In petermeissner/wikipediadumbs: Handling Wikipedia Page View Dumps

library(wpd)
knitr::opts_chunk$set(echo = TRUE)

Database

Version and size

To store data for processing a PostgreSQL database was set up (Version 9.5 on Linux Ubuntu 16.04) taking up r wpd_size()$size_human of disk space.

Software

To handle scripts, tasks, helper functions, database connections, ... basically all code ... an git repository ('wpd') was created entailing scripts, reports and an R-package ('wpd'). While reports document decissions and the general design and scripts execute specific tasks (e.g. download page titles, upload page titles, ...) most functionality and especially all logic is encapsulated in the the functions of the R-package.

Version Control

Version control was set up as Git with a private remote repository hosted on Gitlab:

https://gitlab.com/wikidumpsplegacy/wpd
git@gitlab.com:wikidumpsplegacy/wpd.git

Dictionaries

Data processing

To have a set of valid page titles for building up a dictionary page title dumps were used. Unfortunate, page title information are only provided for the last 3 months (https://dumps.wikimedia.org/other/pagetitles/) and also dumps of the whole Wikipedia could only be found for the most recent 3 months (https://dumps.wikimedia.org/other/static_html_dumps/)

There are however page title dumps for some very early and very specific points in time 2007-2008 (https://dumps.wikimedia.org/other/static_html_dumps/). Of those early page title dumps the most recent ones (2018-07-01) were used for the dictionary tables. Unfortunate page titles for those early dumps have some weird characteristics: For random pages seemingly random character wide hexa-decimals ahve been added - since there is no clear algorithm to decide whether or not the last 4 characters of a title are those random strings both - a cleaned up version of the title and a potential maleformed version -- have been added to the dictionaries.

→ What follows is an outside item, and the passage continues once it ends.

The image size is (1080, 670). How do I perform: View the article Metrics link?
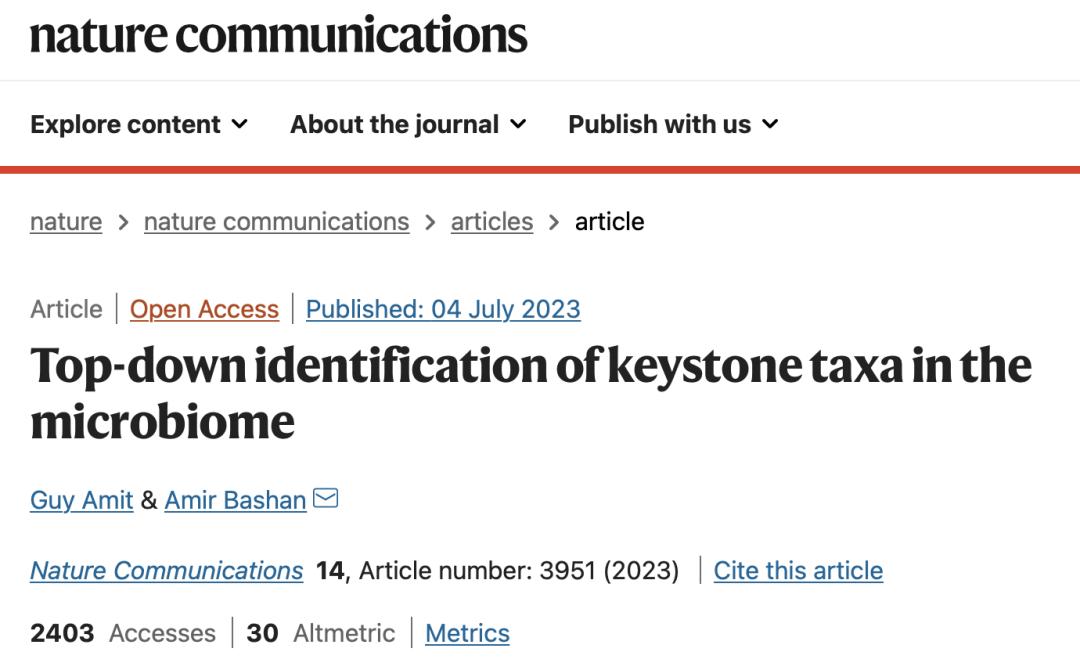pos(467,633)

Later when time series data is added titles with no page views or page views below a certain threshhold will be droped.

res <- wpd_get_queries(paste0(" select count(*) from dict_", wpd_languages, ";"))
dict_count <- format(sum(res$return.count), big.mark=",")

res2 <- wpd_get_queries(paste0(" select count(*) from dict_source_", wpd_languages, ";"))
dict_source_count <- format(sum(res2$return.count), big.mark=",")

All dictionary data sums up to 10 Gb of disk space and the upload of new and old page titles took around 6 hours resulting in r dict_count dictionary entries combined from r dict_source_count page titles from bath old and new page title dumps.

To get page title information for the time in between 2008 and 2018 it was tried to find information on page history to build up graph data for page history (renames, splits and joins) with no result.

Basic table structure

Basic table structure for dictionary data

CREATE TABLE IF NOT EXISTS dict_en (
  page_id SERIAL PRIMARY KEY,
  page_name TEXT UNIQUE NOT NULL
);

CREATE TABLE IF NOT EXISTS dict_source_en (
  page_id INTEGER REFERENCES dict_en (page_id),
  page_name_date DATE,
  PRIMARY KEY(page_id, page_name_date)
);

CREATE TABLE IF NOT EXISTS page_views_en (
  page_id INTEGER REFERENCES dict_en (page_id),
  page_view_date DATE,
  page_view_count INTEGER
);

Dictionary Upload SQL

Find below an example SQL statement for uploading dictionary data to the database. Uploads and data processing was done in badges of 250,000 titles per upload for performance and especially memory usage reasons - both within the R-session and at the database.

  WITH dict_inserts as (
    INSERT INTO "dict_en" ("page_name")
    VALUES
      ('1996-97_los_angeles_clippers_season'),
      ('1996-97_los_angeles_kings_season'),
      ...
    ON CONFLICT (page_name) DO UPDATE set page_name = EXCLUDED.page_name RETURNING *
  )
  INSERT INTO dict_source_en
    SELECT page_id, '2018-05-12' as page_name_date FROM dict_inserts
    ON CONFLICT DO NOTHING